Again coming back to the point of introducing the reforms after extensive consultations across the board, our experience has not been very good. During UPA, the land acquisition bill was brought in after extensive consultations and after building a broad consensus. The result is there for all to see. The bill never took off. It is a classic case of the operation being called successful while the patient was dead. The Modi government in the very 1st year wanted to fix this and brought in amendments which never went through. Finally, in the absence of a consensus, the amendments were not made and the bill continues to languish without serving the purpose of its existence.
Much of the infrastructure projects announced by the Modi Government are behind schedule or languishing in spite of having a very enterprising and well-meaning Nitin Gadkari as the minister at the helm. The main reason has been the delay in land acquisition essentially because of the rigorous clauses built in the bill that was brought in with a broad consensus. So, any bill just because it is brought in with a lot of consultations and a broad consensus need not be the ideal bill.
In the parliament, the idea of consultations and building consensus effectively means putting the draft of the bills or amendments through select committees or standing committees. To borrow the words of HDFC Chairman, Deepak Parekh, “In India, when the government cannot commit, it committees!” Which effectively means extended discussions and delays. At the peak of UPA rule, when most of India wanted a decisive government with a majority on its own, it was precisely for these reasons. So, when Modi Sarkar which has now won a decisive mandate on its own twice over, takes the route of avoiding these long winded committees and brings in changes in laws on issues like the farm bills where discussions have been going on for 20 years now, we shouldn’t complain.

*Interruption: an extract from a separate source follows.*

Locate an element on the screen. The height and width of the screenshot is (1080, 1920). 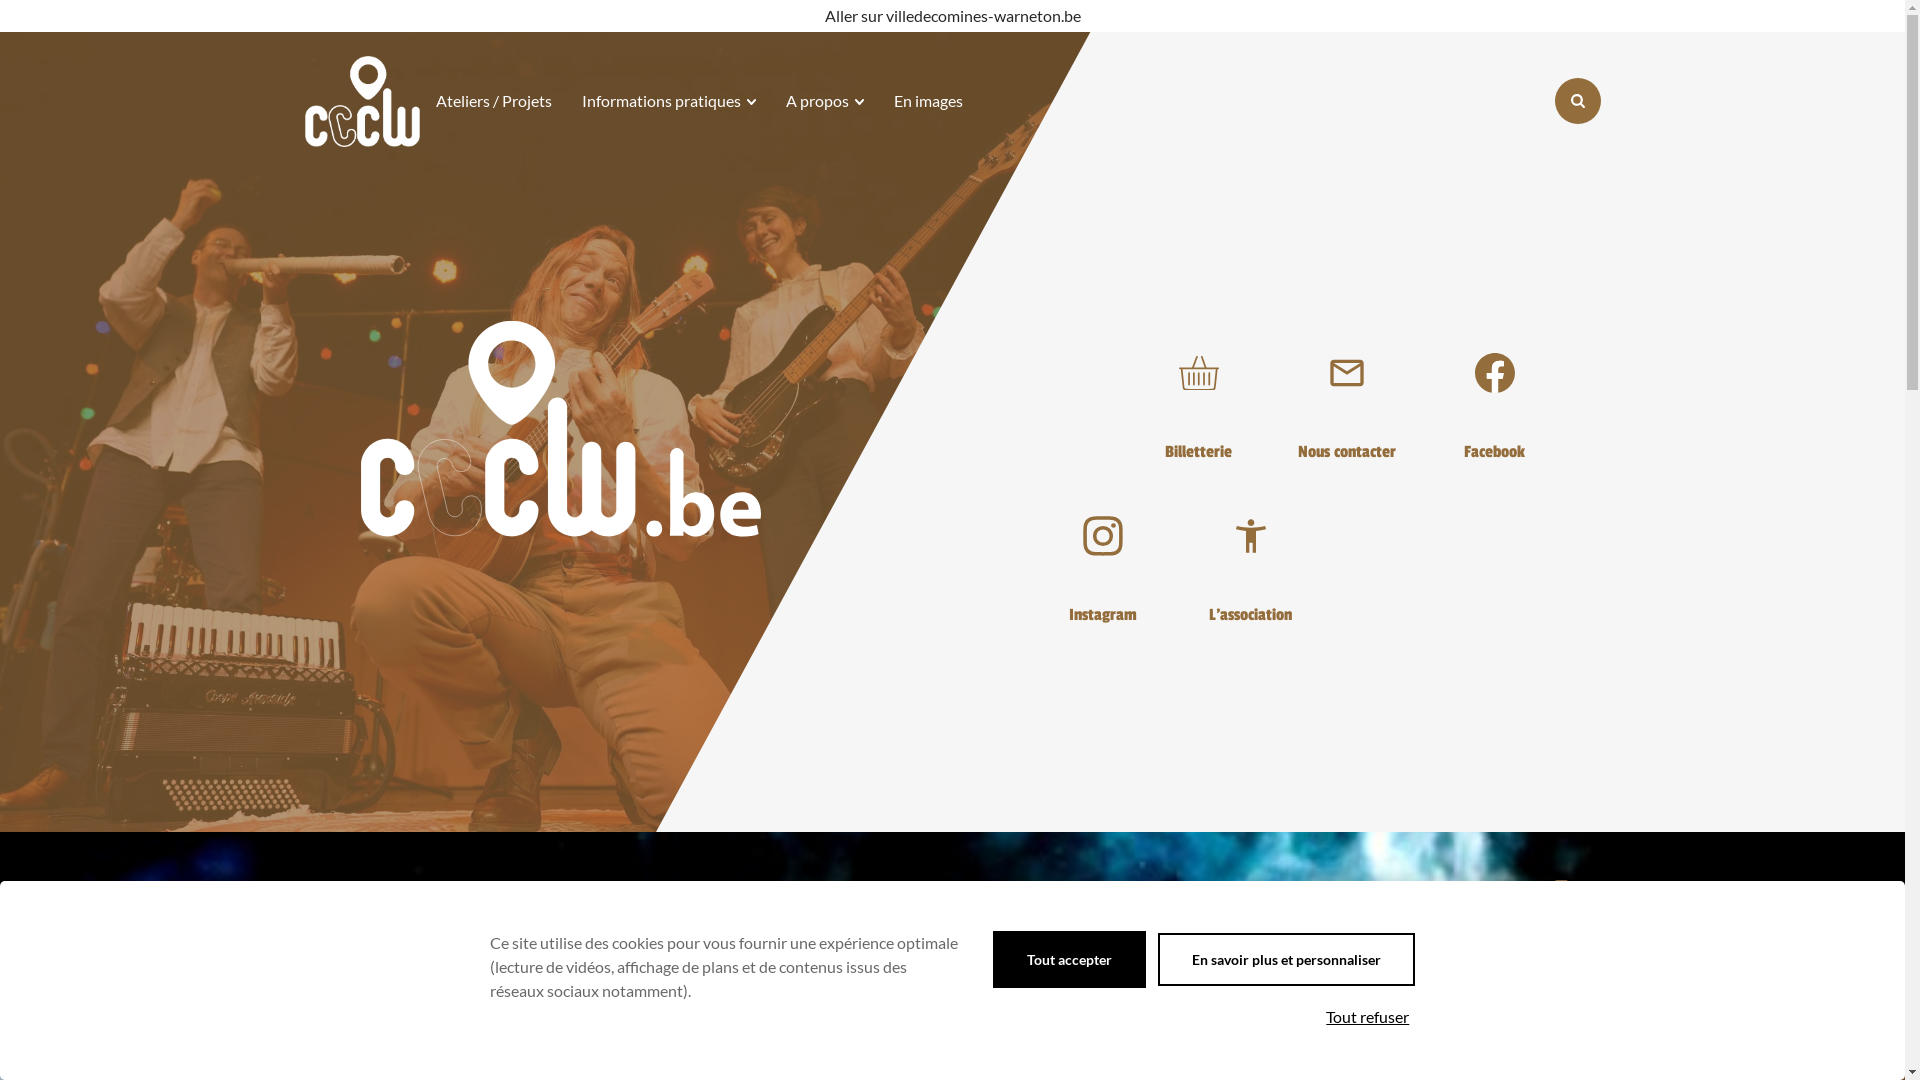
Ateliers / Projets is located at coordinates (494, 101).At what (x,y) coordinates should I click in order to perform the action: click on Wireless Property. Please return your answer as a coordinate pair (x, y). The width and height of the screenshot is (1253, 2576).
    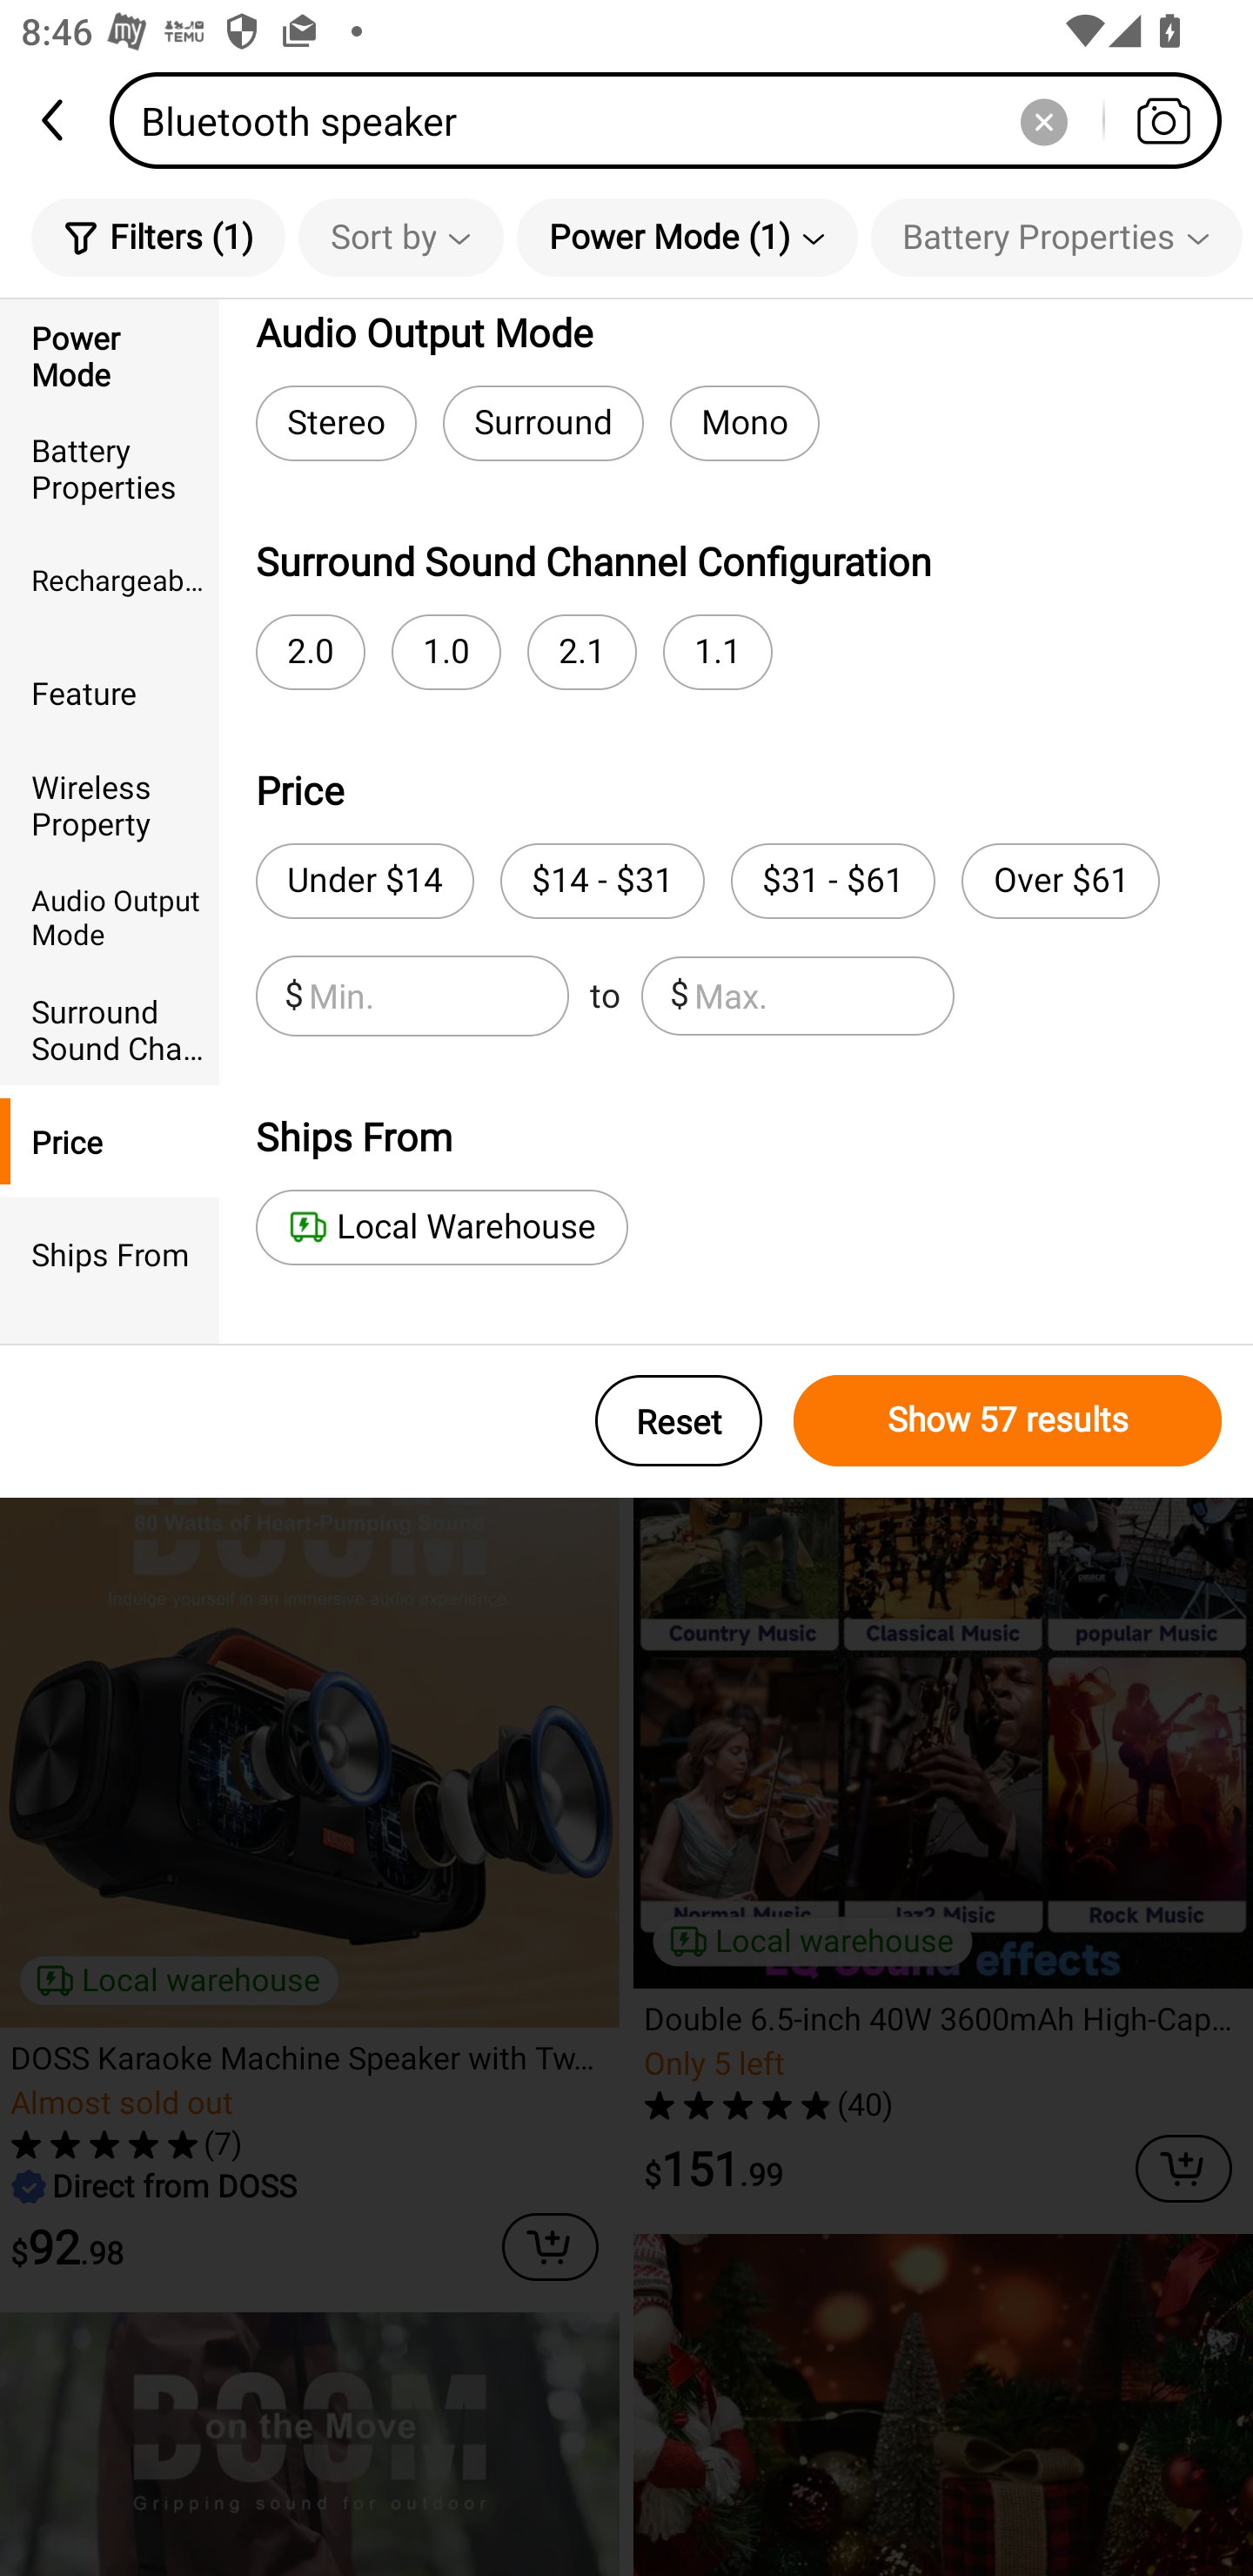
    Looking at the image, I should click on (110, 804).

Building a consensus is often overrated and I concur with the latest statement by Niti Aayog Chairman Amitabh Kant that in India, we suffer from “too much” democracy. I sincerely hope that the government sticks to the main proposals and not roll back on the essence of the farm bills. In the meantime, it should use its communication firepower led by more amenable ministers like Gadkari to get the message across to the farmers’ associations and get them to pull back. The Mandi Vs Modi battle is clearly a distraction for us at this time when the government must be focussed on handling the economic mandi (slump) on a war footing to bring the growth back on track.
Post script: The title for this post is courtesy my good friend Gopal Kutty Sasthri who popped this up during one of our chats on the topic and so due thanks to him.
2 thoughts on “The Mandi Vs Modi battle!”
No MSP, stocking of produce restricted, balance to be sold compulsorily and procurement from market when need is more.
Applicable not only for individual farmers also the State as a whole.
Thought provoking article, thank you.